_TASK ITEM 1_:
Name the original townships of Atchison County given in the Atchison County history below.
_TASK ITEM 2_:
Please carry on the Atchison County history below from the point where it stops.

_DOCUMENT TEXT_:
+-------+
Ex-Senator David R. Atchison was born at Frogtown*, in Fayette County, Kentucky, August 11, 1807...
The first white settlement made within the limits of what is now known as Atchison County, was effected in the spring of 1839, by Hank B. Roberts and Thomas Wilson, single men...
The original townships of Atchison County were Clark, Polk, Bluff, Nishnabotna, and Tarkio. (The boundaries are given on pp. 628, 629, History of Holt & Atchison Counties, 1882.)(--History of Holt and Atchison Counties, pp. 588, 585, 611.)
*Frogtown now is a part of Lexington; mail via Versailles.(--Rand, McNally Marketing Guide and Commercial Atlas, 1978, p. 241.)
The area now enclosed in Atchison County is a part of the Platte Purchase, the other counties of the purchase being: Platte, organized December 3, 1837; Buchanan, February 13, 1839; Andrew, January 14, 1845; Nodaway, February 14, 1845; Holt, February 15, 1841.(--Encyclopedia of the History of Missouri, 1901, Conard, p. 151.
[II]
Townships
Buchanan Township
It was formed from all the townships of Polk and Nishnabotnah..
Sometime after the organization of Buchanan Township...the small territory in the extreme northwestern corner of the county, which comprised the original municipal division known as Bluff Township, and erected as such at the period of the first organization of the county, April 14, 1845, was annexed to Buchanan Township, and designated as West Buchanan Township in contra-distinction to the original, or as it is sometimes styled East Buchanan Township.
Buchanan Township claimed a pioneer within its limits, as early as 1839. This settler was a Frenchman, by the name of Joseph Bernard, but almost universally known through this section of the country by the nickname of "Faw Faw".(--pp. 869, 870.)
Mills of Buchanan Township
Benton Township
Benton Township is bounded on the north by Templeton & Clay Townships, from the latter of which it is separated by the Nishnabotnah River; on the east by Clay and Clark Townships, from which it is also separated by the same river...and on the south and west by the State of Nebraska, from which it is separated by the Missouri River...
The first settlers were two men, named respectively Stilson and Jackson. They settled as early as 1839, or 1840 (long before the country was surveyed) in the extreme western portion of Benton Township...The farm which they settled is now (1882) three-quarters of a mile in the Missouri River...(--pp. 630, 631.)
+-------+
_COLLECTED DATA_:
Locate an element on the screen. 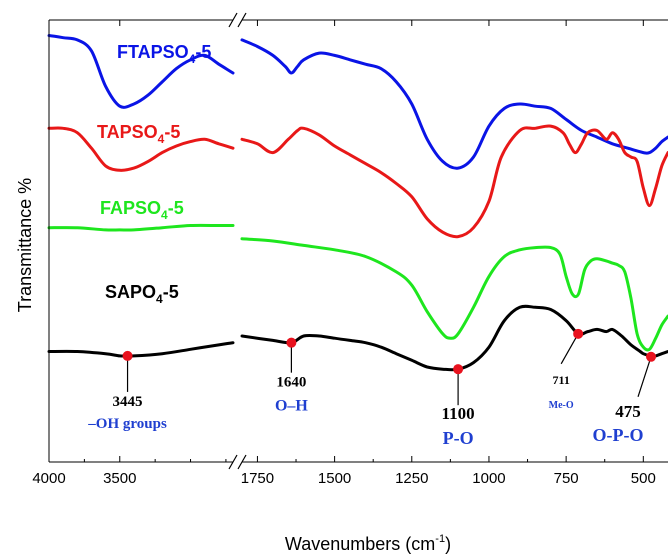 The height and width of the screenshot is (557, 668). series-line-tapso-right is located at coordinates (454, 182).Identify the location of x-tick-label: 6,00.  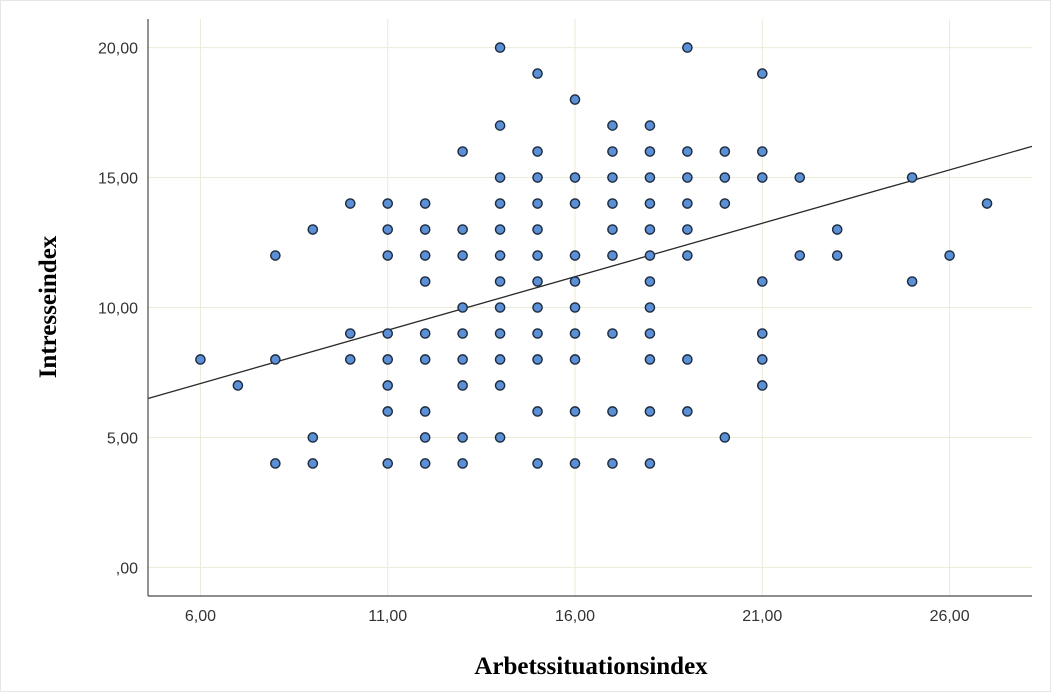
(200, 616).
+-------+
_FINAL ANSWER 1_:
Clark, Polk, Bluff, Nishnabotna, Tarkio

_FINAL ANSWER 2_:
[III]
Clark Township
Among the early settlers of Clark Township were Dr. William Mann...and others, some of whom located in the township as early as 1841; and all before 1848. At that time the land on the east side of the Tarkio River could be bought for fifteen cents per acre (sic)...(--pp. 721, 722, 723.)
Clay Township
It is bounded on the north by Polk Township..., on the east by Tarkio and Clark Townships; on the south by Clark and Benton Townships, from which latter it is separated by the Nishnabotnah River, on the west by Templeton and Nishnabotnah Townships from which it is separated by the Nishnabotnah River...(--p. 641.)
The first white man who made a permanent settlement within the present limits of Clay Township was Callaway Millsap...He moved from the neighborhood of Sonora, on the Missouri River, where he had located on his first arrival within the limits of what is now Atchison County, November 11, 1839...at which time he settled on the northwest quarter of Section 22, Township 65 N, Range 41 W...(--p. 643.)
The First Store and the First Mill
[IV]
The first blacksmith shop set up in Clay Township was built by Christopher Fowler, in the neighborhood of John Fowler's Mill...
A short time after the establishment of the store...at Fugitt's Mill, A. G. Buddington opened a stock of goods in a one story frame house built by Nathan Meek, on the east side of Rock Creek, in the immediate neighborhood of his mill...
On the laying out of the town of Linden, in April 1846, Smith & Tootle moved their goods from their store, in the neighborhood of Fuggitt's Mill to the pioneer town and capital of Atchison County...(--p. 647.)
Dale Township
It thus appears that the present limits of Dale Township include the whole territory embraced within the area of what originally constituted Walkup precinct of Clark Township, and a small portion of Beck precinct of the same...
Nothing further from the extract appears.